Beaucoup de grandes villes de province sont pour le moment contre l'installation d'un péage urbain sur leur territoire. Selon La Dépêche, le maire-adjoint en charge des transports de Toulouse, Jean-Michel Lattes, serait par exemple farouchement contre. "Faire payer les habitants de banlieue pour venir dans Toulouse serait une pratique discriminatoire", indique-t-il au journal local. Pas de péage urbain prévu à Rennes non plus : le vice-président de Rennes Métropole délégué aux transports, Jean-Jacques Bernard, indique à Ouest-France que "l'instauration d'un péage urbain n'est clairement pas une option retenue" car "la Métropole entend saisir d'autres leviers" pour améliorer la qualité de l'air, comme "la massification du covoiturage du quotidien". Quant à la présidente de la métropole Aix-Marseille Provence, Martine Vassal, elle rejette par exemple en bloc cette idée de péage urbain selon La Provence.

A Strasbourg, le maire Roland Ries pense que "les populations ne sont pas prêtes à ça". Roland Ries assure à 20 Minutes que "rien ne se fera avant les élections municipales de 2020". Du côté de Bordeaux, le maire Alain Juppé a écarté au micro de France Bleu Gironde l'idée d'installer un péage urbain. "Si on met cela en place, tous ceux qui sont à l'extérieur vont nous dire que la Métropole se barricade", a déclaré Alain Juppé. "La question pourrait éventuellement se poser sur les poids lourds, mais pas sur les véhicules individuels", a poursuivi le maire de Bordeaux.
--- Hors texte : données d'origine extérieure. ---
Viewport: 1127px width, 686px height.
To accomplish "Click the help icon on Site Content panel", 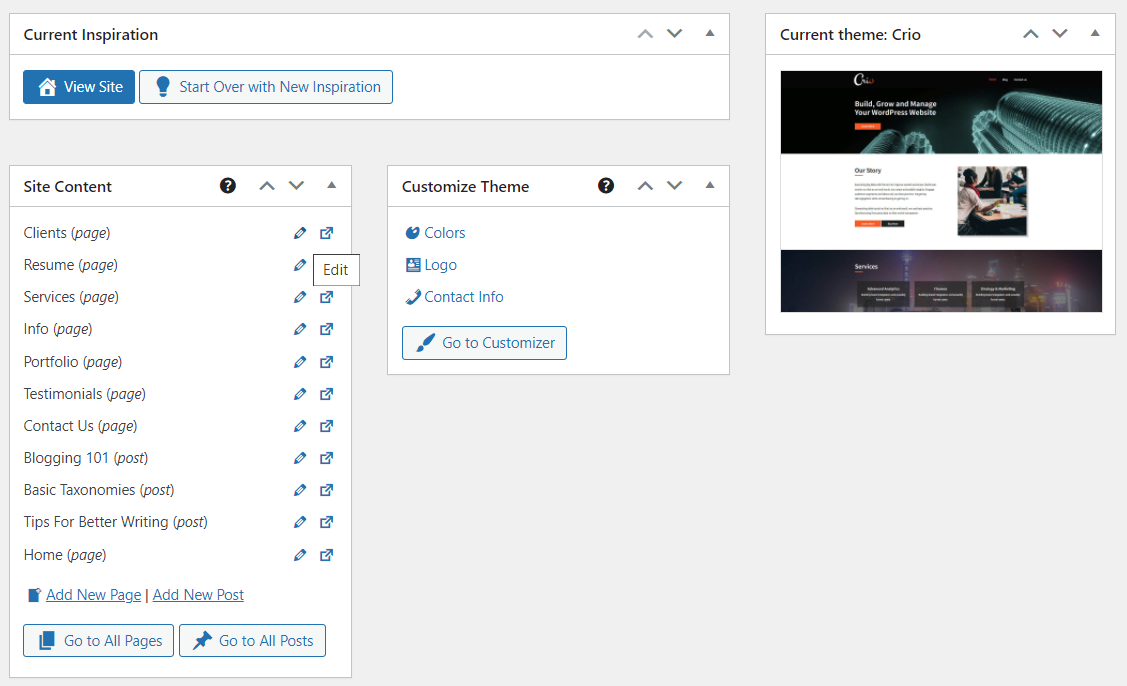I will [x=228, y=185].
A Nantes, Nantes Métropole assure à 20 Minutes vouloir "agir sur d'autres leviers pour réduire la part de la voiture, comme le covoiturage, l'autopartage, le développement des transports collectifs et du vélo" ou encore "l'extension des parkings-relais". La mairie de Caen, dans le Calvados, promet elle aussi au micro de Tendance Ouest qu'il est "hors de question" d'instaurer un péage urbain aux entrées de la ville, pour ne pas "affoler les automobilistes". Enfin, dans les Alpes-Maritimes, Nice compte plutôt sur les nouvelles lignes de son tramway pour "supprimer 800 bus et réduire de 20% la circulation automobile", indique la ville à 20 Minutes. Enfin, au Havre, déjà entouré de ponts à péage et du péage de l'autoroute A29, le refus de la mairie est catégorique. "Notre décision est ferme et définitive", assure le maire Luc Lemonnier à Ouest-France.

Péage urbain : péage positif

La ville de Lille et la métropole Lilloise auraient abandonné leur projet de péage positif, qui avait pour but de rétribuer jusqu'à 80 euros par mois les automobilistes qui empruntent les autoroutes A1, A25, A23, A27, A22 et la N41 tous les jours en évitant les heures de pointe. Selon France Bleu Nord, "le dispositif a fait les frais d'une modification du projet de loi d'orientation des mobilités". Le péage urbain a en effet globalement été abandonné, et l'idée d'un péage positif semble être passée aux oubliettes également. "Je regrette que nous n'ayons pas pu garder ce volet positif pour nos habitants et leur pouvoir d'achat", a déclaré Damien Castelain, le président de la métropole européenne de Lille (MEL). Selon France Bleu, ce "rétropédalage" découle du "peu d'intérêt" qu'ont eu les métropoles envers ce dispositif, ainsi que des "revendications du mouvement des gilets jaunes qui dénonçaient le fait de devoir payer pour circuler en centre-ville".

Péage urbain : quel prix ?

Le tarif des futurs péages urbains sera défini par les collectivités locales qui décident de mettre en place le système. Le montant imposé aux automobilistes sera au minimum fixé à 2,50 euros : la loi sur les mobilités ne prévoit pas de tarif inférieur. Mais les villes de plus de 500 000 habitants, comme Paris, Lyon ou Marseille pourront faire le choix de multiplier le prix du péage urbain par deux en imposant une taxe de 5 euros aux automobilistes qui entrent sur leur territoire. Le montant du "tarif de congestion" ne pourra pas être supérieur à 5 euros. Le texte d'avant-projet de loi précise également "qu'un coefficient multiplicateur au plus égal à 4 selon la catégorie du véhicule" pourra être appliqué. Concrètement, tout ce qui est plus gros qu'une voiture ou une moto (utilitaires, camions, bus…) devront s'acquitter d'un montant pouvant atteindre 20 euros à l'entrée d'une grande ville.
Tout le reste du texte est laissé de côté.